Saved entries

--*--

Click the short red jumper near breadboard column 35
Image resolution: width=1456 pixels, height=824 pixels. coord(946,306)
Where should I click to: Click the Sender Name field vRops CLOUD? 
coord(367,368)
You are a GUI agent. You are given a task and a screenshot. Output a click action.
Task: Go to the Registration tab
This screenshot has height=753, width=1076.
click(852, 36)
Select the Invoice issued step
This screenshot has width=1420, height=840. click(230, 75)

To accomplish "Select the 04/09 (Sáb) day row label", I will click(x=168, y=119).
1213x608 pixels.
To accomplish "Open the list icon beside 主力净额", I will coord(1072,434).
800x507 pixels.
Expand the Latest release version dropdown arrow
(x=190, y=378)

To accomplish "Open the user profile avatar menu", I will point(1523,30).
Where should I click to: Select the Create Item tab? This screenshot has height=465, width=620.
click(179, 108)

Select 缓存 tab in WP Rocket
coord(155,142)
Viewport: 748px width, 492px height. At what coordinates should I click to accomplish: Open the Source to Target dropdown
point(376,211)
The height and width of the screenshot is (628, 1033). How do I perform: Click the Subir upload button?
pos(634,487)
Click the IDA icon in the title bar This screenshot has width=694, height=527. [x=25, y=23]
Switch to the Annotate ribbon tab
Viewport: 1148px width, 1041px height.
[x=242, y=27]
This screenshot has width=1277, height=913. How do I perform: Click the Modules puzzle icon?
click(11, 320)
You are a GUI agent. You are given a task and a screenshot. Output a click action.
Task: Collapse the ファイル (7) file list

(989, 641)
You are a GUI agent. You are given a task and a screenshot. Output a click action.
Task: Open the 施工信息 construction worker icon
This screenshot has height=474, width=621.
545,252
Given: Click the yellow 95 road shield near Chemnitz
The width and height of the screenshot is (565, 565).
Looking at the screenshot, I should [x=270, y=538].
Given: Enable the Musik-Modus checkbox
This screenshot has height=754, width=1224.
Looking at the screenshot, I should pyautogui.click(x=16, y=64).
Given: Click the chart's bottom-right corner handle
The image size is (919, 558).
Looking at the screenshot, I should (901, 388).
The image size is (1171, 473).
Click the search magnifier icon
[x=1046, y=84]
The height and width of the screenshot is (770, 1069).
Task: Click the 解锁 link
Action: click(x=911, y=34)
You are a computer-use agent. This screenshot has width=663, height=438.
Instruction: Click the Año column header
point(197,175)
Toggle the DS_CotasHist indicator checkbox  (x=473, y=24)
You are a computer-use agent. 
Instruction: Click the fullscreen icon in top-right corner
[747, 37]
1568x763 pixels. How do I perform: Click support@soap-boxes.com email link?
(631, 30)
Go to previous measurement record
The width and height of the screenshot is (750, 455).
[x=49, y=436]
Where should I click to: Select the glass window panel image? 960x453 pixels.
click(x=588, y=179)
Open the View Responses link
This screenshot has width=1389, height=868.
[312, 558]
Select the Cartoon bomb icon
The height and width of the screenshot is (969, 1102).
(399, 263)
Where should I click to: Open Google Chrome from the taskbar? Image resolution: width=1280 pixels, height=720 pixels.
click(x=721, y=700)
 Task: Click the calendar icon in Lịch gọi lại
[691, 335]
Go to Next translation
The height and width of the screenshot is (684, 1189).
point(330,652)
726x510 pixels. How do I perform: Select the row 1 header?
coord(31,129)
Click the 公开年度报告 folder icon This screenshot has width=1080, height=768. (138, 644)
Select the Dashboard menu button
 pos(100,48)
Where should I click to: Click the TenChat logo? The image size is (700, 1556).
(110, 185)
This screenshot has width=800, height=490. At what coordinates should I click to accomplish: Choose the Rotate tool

--*--

- [Assigned task]
Your answer should consist of every entry, repeated exactly.

- [Task output]
Click the short red jumper near breadboard column 35
Image resolution: width=1456 pixels, height=824 pixels. coord(946,306)
Where should I click to: Click the Sender Name field vRops CLOUD? 
coord(367,368)
You are a GUI agent. You are given a task and a screenshot. Output a click action.
Task: Go to the Registration tab
This screenshot has height=753, width=1076.
click(852, 36)
Select the Invoice issued step
This screenshot has width=1420, height=840. click(230, 75)

To accomplish "Select the 04/09 (Sáb) day row label", I will click(x=168, y=119).
1213x608 pixels.
To accomplish "Open the list icon beside 主力净额", I will coord(1072,434).
800x507 pixels.
Expand the Latest release version dropdown arrow
(x=190, y=378)

To accomplish "Open the user profile avatar menu", I will point(1523,30).
Where should I click to: Select the Create Item tab? This screenshot has height=465, width=620.
click(179, 108)

Select 缓存 tab in WP Rocket
coord(155,142)
Viewport: 748px width, 492px height. At what coordinates should I click to accomplish: Open the Source to Target dropdown
point(376,211)
The height and width of the screenshot is (628, 1033). How do I perform: Click the Subir upload button?
pos(634,487)
Click the IDA icon in the title bar This screenshot has width=694, height=527. [x=25, y=23]
Switch to the Annotate ribbon tab
Viewport: 1148px width, 1041px height.
[x=242, y=27]
This screenshot has width=1277, height=913. How do I perform: Click the Modules puzzle icon?
click(11, 320)
You are a GUI agent. You are given a task and a screenshot. Output a click action.
Task: Collapse the ファイル (7) file list

(989, 641)
You are a GUI agent. You are given a task and a screenshot. Output a click action.
Task: Open the 施工信息 construction worker icon
This screenshot has height=474, width=621.
545,252
Given: Click the yellow 95 road shield near Chemnitz
The width and height of the screenshot is (565, 565).
Looking at the screenshot, I should [x=270, y=538].
Given: Enable the Musik-Modus checkbox
This screenshot has height=754, width=1224.
Looking at the screenshot, I should pyautogui.click(x=16, y=64).
Given: Click the chart's bottom-right corner handle
The image size is (919, 558).
Looking at the screenshot, I should (901, 388).
The image size is (1171, 473).
Click the search magnifier icon
[x=1046, y=84]
The height and width of the screenshot is (770, 1069).
Task: Click the 解锁 link
Action: click(x=911, y=34)
You are a computer-use agent. This screenshot has width=663, height=438.
Instruction: Click the Año column header
point(197,175)
Toggle the DS_CotasHist indicator checkbox  (x=473, y=24)
You are a computer-use agent. 
Instruction: Click the fullscreen icon in top-right corner
[747, 37]
1568x763 pixels. How do I perform: Click support@soap-boxes.com email link?
(631, 30)
Go to previous measurement record
The width and height of the screenshot is (750, 455).
[x=49, y=436]
Where should I click to: Select the glass window panel image? 960x453 pixels.
click(x=588, y=179)
Open the View Responses link
This screenshot has width=1389, height=868.
[312, 558]
Select the Cartoon bomb icon
The height and width of the screenshot is (969, 1102).
(399, 263)
Where should I click to: Open Google Chrome from the taskbar? Image resolution: width=1280 pixels, height=720 pixels.
click(x=721, y=700)
 Task: Click the calendar icon in Lịch gọi lại
[691, 335]
Go to Next translation
The height and width of the screenshot is (684, 1189).
point(330,652)
726x510 pixels. How do I perform: Select the row 1 header?
coord(31,129)
Click the 公开年度报告 folder icon This screenshot has width=1080, height=768. (138, 644)
Select the Dashboard menu button
 pos(100,48)
Where should I click to: Click the TenChat logo? The image size is (700, 1556).
(110, 185)
This screenshot has width=800, height=490. At what coordinates should I click to accomplish: Choose the Rotate tool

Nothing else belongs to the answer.